Portland officials spend more than half the region’s transportation funds on transit, but that doesn’t mean Portlanders ride it. In fact, since Portland began building rail transit in the 1980s, transit’s market share of commuting has actually declined from 9.8 percent to 7.6 percent, mainly because the high cost of rail in a few corridors forced the transit agency to reduce bus service in some parts of the region and prevented improvements in others.

Remember last year’s high gas prices that led some transit agencies to record 15 to 20 percent gains in ridership? Oregon had some of the highest gas prices in the nation, yet Portland transit ridership only grew by 0.1 percent. So much for Portland being “the city that loves transit.”

Light rail and streetcars may be cute, but they are S‑L-O‑W. Portland’s fastest light‐​rail line averages 22 miles per hour. Portland’s streetcar goes about 7 miles per hour. I am waiting to see a developer advertise, “If you lived here and rode transit home from work, you’d still be sitting on the train.”

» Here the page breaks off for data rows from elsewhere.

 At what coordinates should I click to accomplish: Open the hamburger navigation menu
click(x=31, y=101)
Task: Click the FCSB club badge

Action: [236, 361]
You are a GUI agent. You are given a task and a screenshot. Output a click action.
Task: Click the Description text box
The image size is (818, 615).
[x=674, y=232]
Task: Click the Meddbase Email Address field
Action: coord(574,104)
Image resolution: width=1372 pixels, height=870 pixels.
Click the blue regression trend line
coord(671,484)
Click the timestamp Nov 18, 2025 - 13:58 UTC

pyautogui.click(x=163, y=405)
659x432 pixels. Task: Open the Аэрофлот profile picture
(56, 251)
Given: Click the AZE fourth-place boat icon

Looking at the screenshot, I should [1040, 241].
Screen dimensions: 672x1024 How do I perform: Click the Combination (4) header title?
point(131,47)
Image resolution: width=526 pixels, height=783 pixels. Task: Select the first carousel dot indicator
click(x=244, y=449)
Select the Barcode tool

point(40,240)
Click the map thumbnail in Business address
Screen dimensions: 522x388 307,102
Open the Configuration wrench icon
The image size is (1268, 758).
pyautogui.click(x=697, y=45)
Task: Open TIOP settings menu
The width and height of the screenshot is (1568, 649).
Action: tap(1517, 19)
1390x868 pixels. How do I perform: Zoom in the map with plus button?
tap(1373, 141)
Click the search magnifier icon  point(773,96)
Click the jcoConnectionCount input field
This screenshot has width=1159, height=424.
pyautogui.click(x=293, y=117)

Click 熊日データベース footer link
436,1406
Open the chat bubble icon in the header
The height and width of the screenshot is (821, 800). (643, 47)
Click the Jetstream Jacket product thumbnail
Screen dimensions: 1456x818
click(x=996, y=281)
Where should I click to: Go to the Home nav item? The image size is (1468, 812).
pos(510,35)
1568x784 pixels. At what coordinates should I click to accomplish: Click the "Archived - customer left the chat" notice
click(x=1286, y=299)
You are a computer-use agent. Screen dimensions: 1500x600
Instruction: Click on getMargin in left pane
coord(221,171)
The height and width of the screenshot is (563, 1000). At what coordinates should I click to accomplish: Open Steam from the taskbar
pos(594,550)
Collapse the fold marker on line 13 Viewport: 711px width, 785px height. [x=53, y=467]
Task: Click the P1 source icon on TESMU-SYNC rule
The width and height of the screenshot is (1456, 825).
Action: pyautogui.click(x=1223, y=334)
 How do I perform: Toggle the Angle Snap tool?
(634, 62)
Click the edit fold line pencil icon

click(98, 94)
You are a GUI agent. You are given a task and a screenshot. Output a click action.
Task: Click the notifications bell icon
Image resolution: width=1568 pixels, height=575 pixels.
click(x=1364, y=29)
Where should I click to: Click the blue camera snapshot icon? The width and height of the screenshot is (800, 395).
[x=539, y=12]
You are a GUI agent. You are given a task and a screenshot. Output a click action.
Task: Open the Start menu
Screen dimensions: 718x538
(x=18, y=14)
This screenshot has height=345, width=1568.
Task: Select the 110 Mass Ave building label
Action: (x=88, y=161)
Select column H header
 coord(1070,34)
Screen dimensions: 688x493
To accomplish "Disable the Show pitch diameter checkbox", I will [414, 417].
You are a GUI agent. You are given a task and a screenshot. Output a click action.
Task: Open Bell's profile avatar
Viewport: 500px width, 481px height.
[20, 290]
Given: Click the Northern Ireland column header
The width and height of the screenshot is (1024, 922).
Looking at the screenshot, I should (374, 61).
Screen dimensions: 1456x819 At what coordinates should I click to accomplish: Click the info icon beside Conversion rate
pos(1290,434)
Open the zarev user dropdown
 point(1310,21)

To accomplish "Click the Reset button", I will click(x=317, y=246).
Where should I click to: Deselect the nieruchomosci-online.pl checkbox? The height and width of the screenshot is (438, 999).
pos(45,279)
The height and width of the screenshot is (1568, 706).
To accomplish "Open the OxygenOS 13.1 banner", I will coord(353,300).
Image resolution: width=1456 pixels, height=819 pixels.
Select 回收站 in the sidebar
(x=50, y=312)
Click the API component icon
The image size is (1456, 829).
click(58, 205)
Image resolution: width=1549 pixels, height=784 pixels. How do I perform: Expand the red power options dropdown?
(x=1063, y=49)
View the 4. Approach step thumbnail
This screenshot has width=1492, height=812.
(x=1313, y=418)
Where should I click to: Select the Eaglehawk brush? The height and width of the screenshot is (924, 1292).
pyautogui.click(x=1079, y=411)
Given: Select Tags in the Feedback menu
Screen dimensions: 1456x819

The developments supposedly stimulated by new light‐​rail and streetcar lines? They were built only after the region started handing out billions of dollars in subsidies after the transit lines were built.

When Portland opened its first light‐​rail line in 1986, the city immediately zoned the land near light‐​rail stations for high‐​density developments. A decade later, not a single transit‐​oriented development had been built in these areas.

To generate such developments, then‐​city Commissioner Charles Hales urged the city to offer property tax waivers, grants, and other subsidies to developers. “It is a myth to think that the market will take care of development along transit corridors,” said Hales.

To date, Portland’s subsidies have exceeded $1.5 billion, and its suburbs and other agencies in the region have provided even more. Hales neglects to mention this today because he now works for a consulting firm selling streetcars to other cities.

Among the subsidies, the city has sold parks, school playgrounds, and other lands at below‐​market prices to developers on the condition that they replace those open spaces with transit‐​oriented developments. So much for livability.

Portland has also learned that the so‐​called transit‐​oriented developments work only if they have plenty of parking. Though often located a few steps from light‐​rail stations, most of the people living in these developments still drive for most of their travel. That simply adds congestion to already crowded streets.

The question for Portland today is how voters can stop the light‐​rail mafia before it does any more damage. The question for officials visiting from Milwaukee and other cities is how they can avoid making the same mistakes as Portland. The answer is to look at Portland only as an example of how not to plan.